* _EXERCISE DETAILS_
As the answer, give every line of the records that includes the word "agent".

* _DATA FOR PROCESSING_
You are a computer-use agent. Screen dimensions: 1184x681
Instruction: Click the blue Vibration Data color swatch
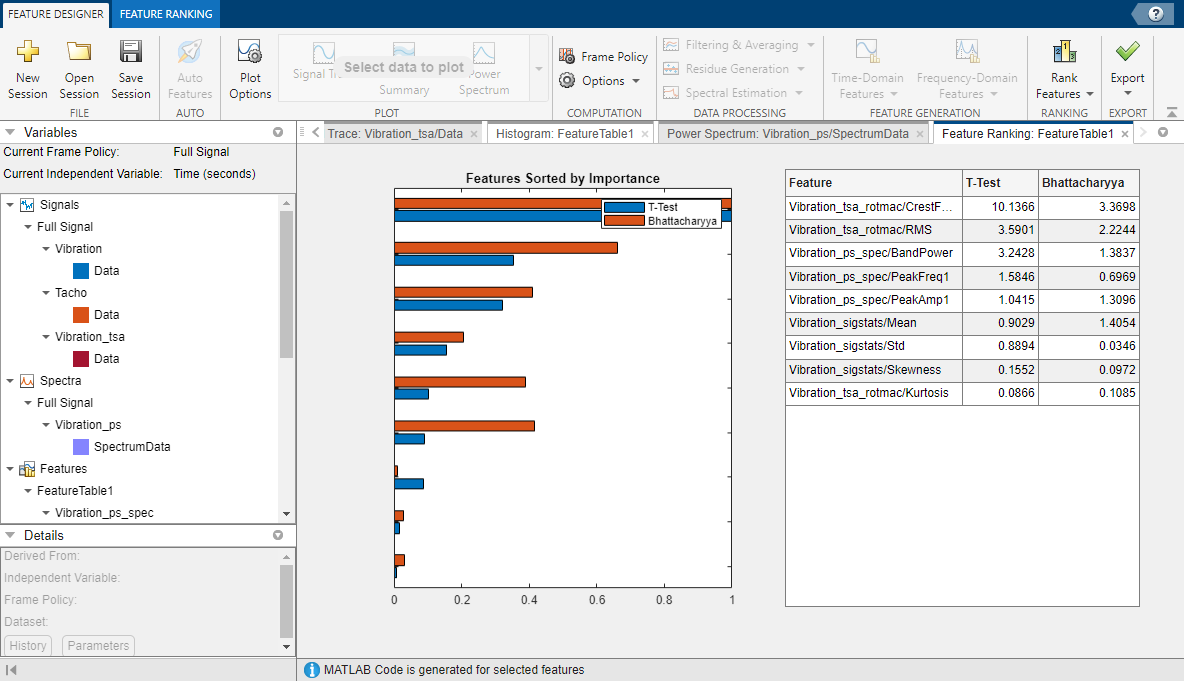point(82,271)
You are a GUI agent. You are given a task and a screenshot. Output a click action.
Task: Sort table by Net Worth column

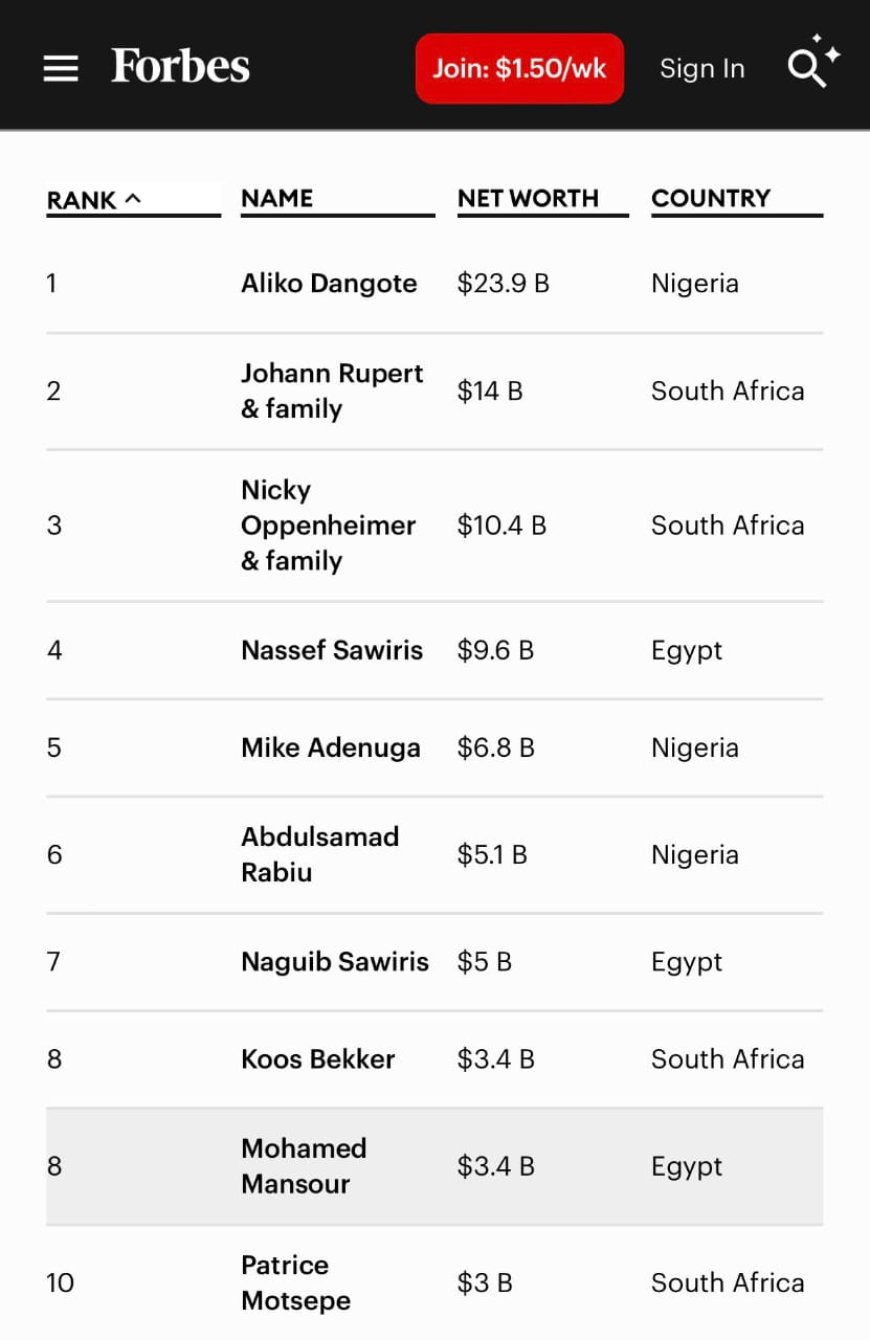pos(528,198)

---

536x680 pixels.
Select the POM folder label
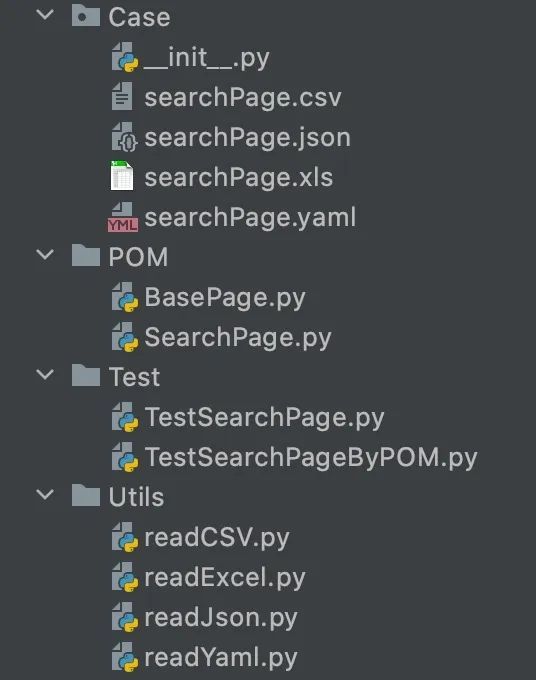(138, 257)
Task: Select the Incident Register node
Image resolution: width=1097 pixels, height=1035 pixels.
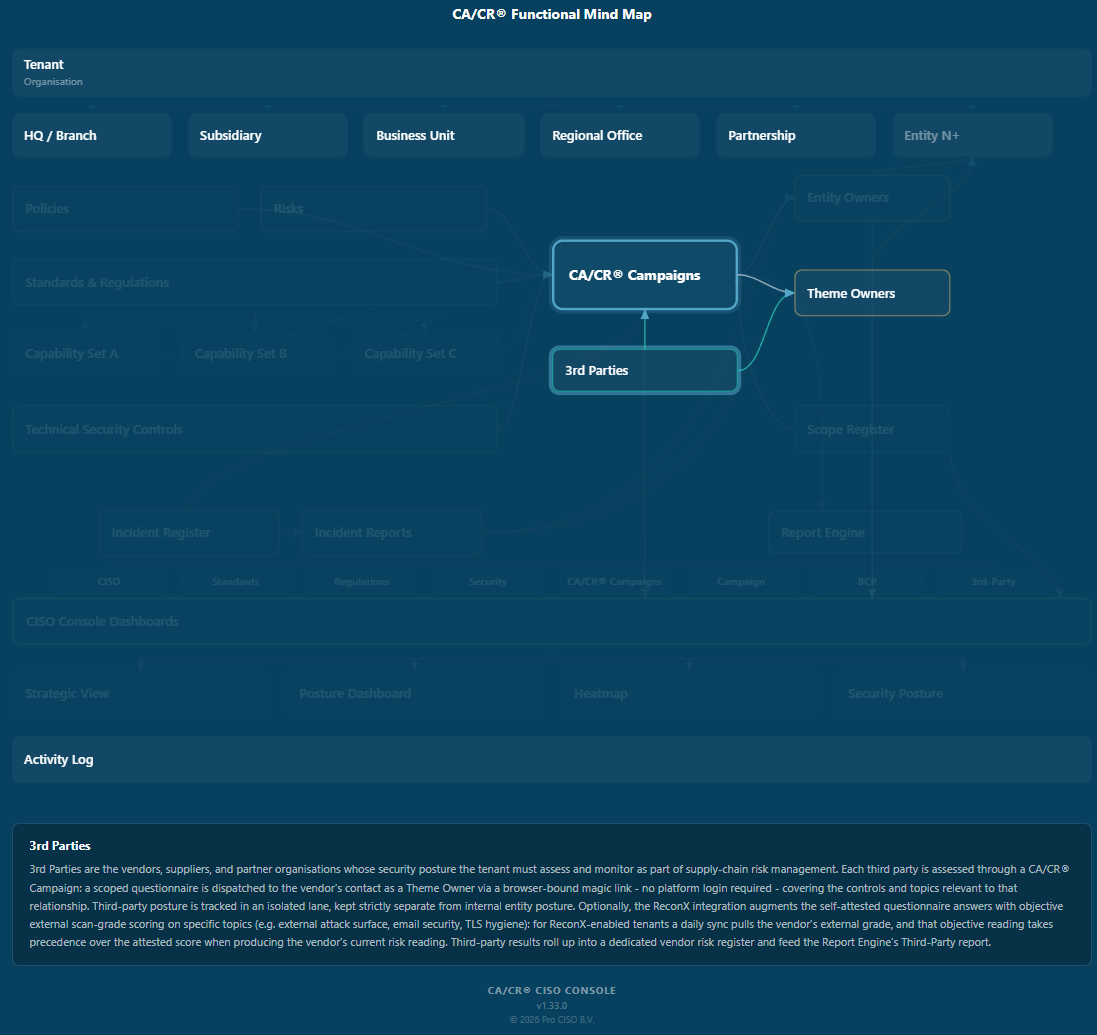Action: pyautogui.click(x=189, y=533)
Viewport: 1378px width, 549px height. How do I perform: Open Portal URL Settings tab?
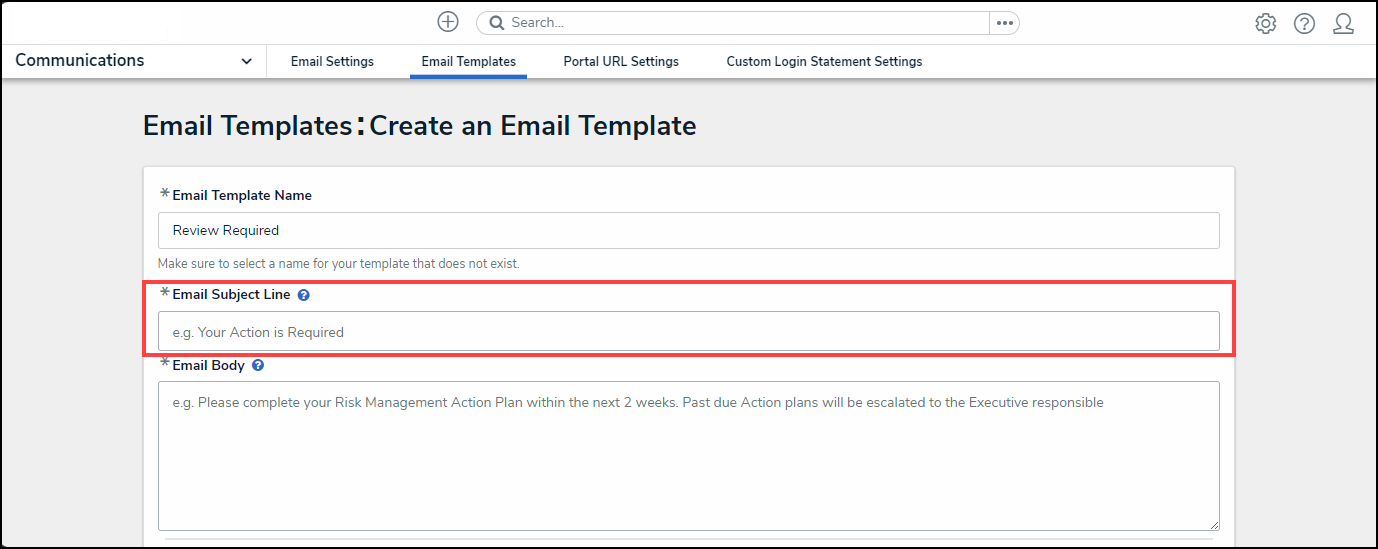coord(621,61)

* _ANSWER SECTION_
You are a computer-use agent. Screen dimensions: 1184x681
You are a GUI agent. You are given a task and a screenshot. Output a click action.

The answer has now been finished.